By the time symptoms appear and mesothelioma is diagnosed it has usually spread extensively. Treatment has shown little success: the average survival after diagnosis is only one year. Early detection is limited by the long period of development. Radiological screening of those exposed to asbestos has been unable to detect early stage disease. A laboratory test for plasma soluble mesothelin-related peptides (SMRP) shows raised values in mesothelioma that increase with tumour growth and decrease after surgical removal, chemotherapy or radiation treatment. However, patients with other cancers - including lung, ovarian, endometrial, and pancreatic cancers - can also have raised SMRP test results, so it cannot be used for screening.
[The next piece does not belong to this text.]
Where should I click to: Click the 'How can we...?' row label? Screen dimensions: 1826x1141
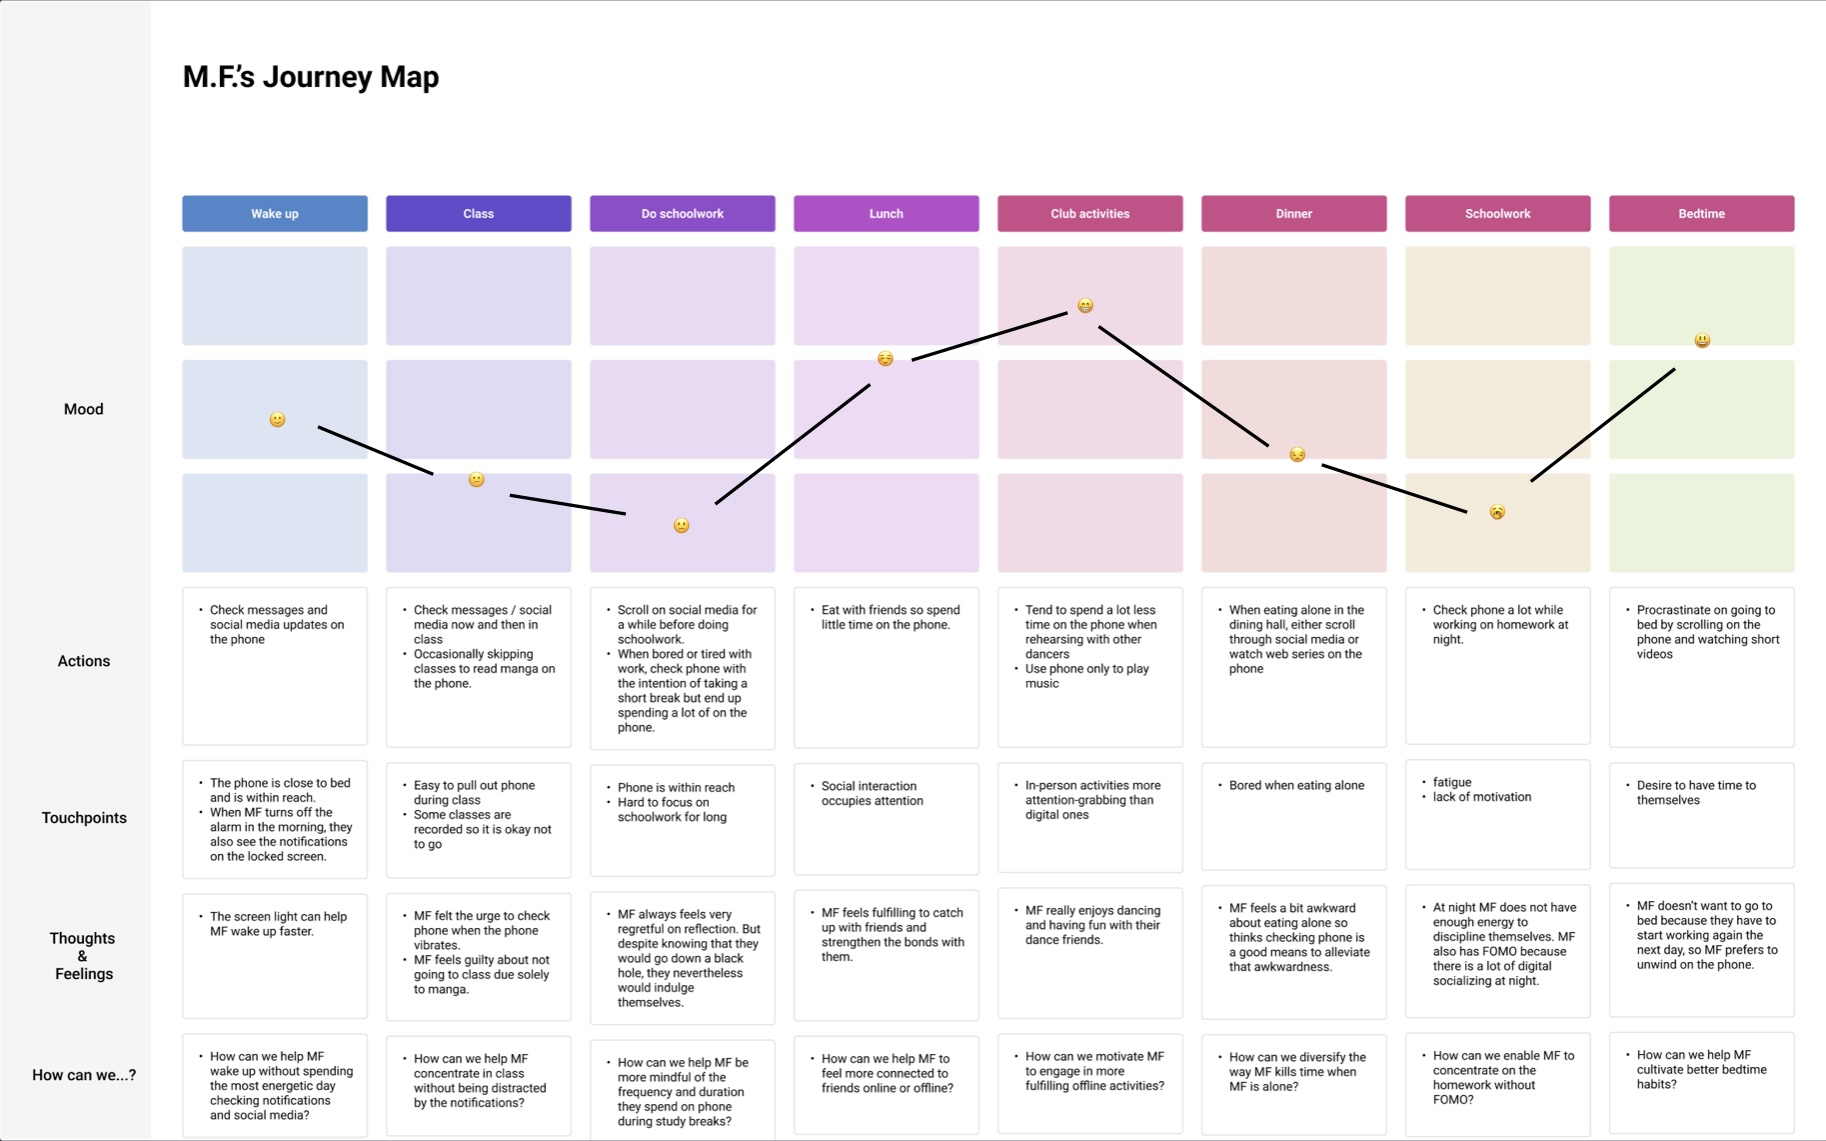click(84, 1075)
A study published in the New England Journal of Medicine on 11 October 2012 reported that a protein called fibulin-3 is raised in the blood plasma and lung effusion fluid from patients with the disease. The researchers, led by Professor Harvey Pass of New York University Langone Medical Center, examined plasma and effusion samples from volunteers in Detroit and New York. There were 92 patients with mesothelioma and a total of 290 controls. Controls included healthy individuals, people exposed to asbestos in the past, patients with pleural effusions from benign causes or caused by breast and other cancers, and patients without effusions who had breast and other cancers.

Plasma fibulin-3 values in mesothelioma patients were four to five times higher than in controls. The values fell after surgical removal of tumour mass and rose again with recurrence. The researchers determined an optimal ‘cut-off’ value which 89 of the 92 values (96.7%) from mesothelioma patients exceeded. At this sensitivity of 96.7%, values below the cut-off were found in 277 of the 290 controls, showing the specificity of the test to be 95.5%.

Because plasma fibulin-3 may have the potential to become a screening test for early mesothelioma, a comparison was made between values in 28 patients with stage I or II disease and 136 volunteers who had been exposed to asbestos but had no mesothelioma. At a cut-off designed to include all the mesothelioma patients (sensitivity 100%), the specificity was 94.1%. The false positive rate (100 - specificity) of the test was 5.9%. (This figure is based on the whole group, of whom 17.0% had mesothelioma. Screening a population in which less than 17% had mesothelioma would give a false positive rate greater than 5.9%.)

Pleural fluid fibulin-3 values were found to average three times higher in effusions from patients with mesothelioma than from all other patients with effusions, whether or not due to malignant disease. Values of another lab test, vascular endothelial growth factor (VEGF), are also raised in mesothelioma effusions and have been used for monitoring. However, unlike SMRP, values are also raised in effusions not due to mesothelioma.

The authors of this study, which was supported by the Early Detection Research Network of the US National Institutes of Health and others, concluded that plasma fibulin-3 levels can distinguish healthy persons with exposure to asbestos from patients with mesothelioma, and that together with effusion fibulin-3 levels they can differentiate mesothelioma effusions from other benign and malignant effusions. They recommended an international effort to find out how soon plasma fibulin-3 is raised before the onset of symptoms, and to determine its value for monitoring patients following treatment.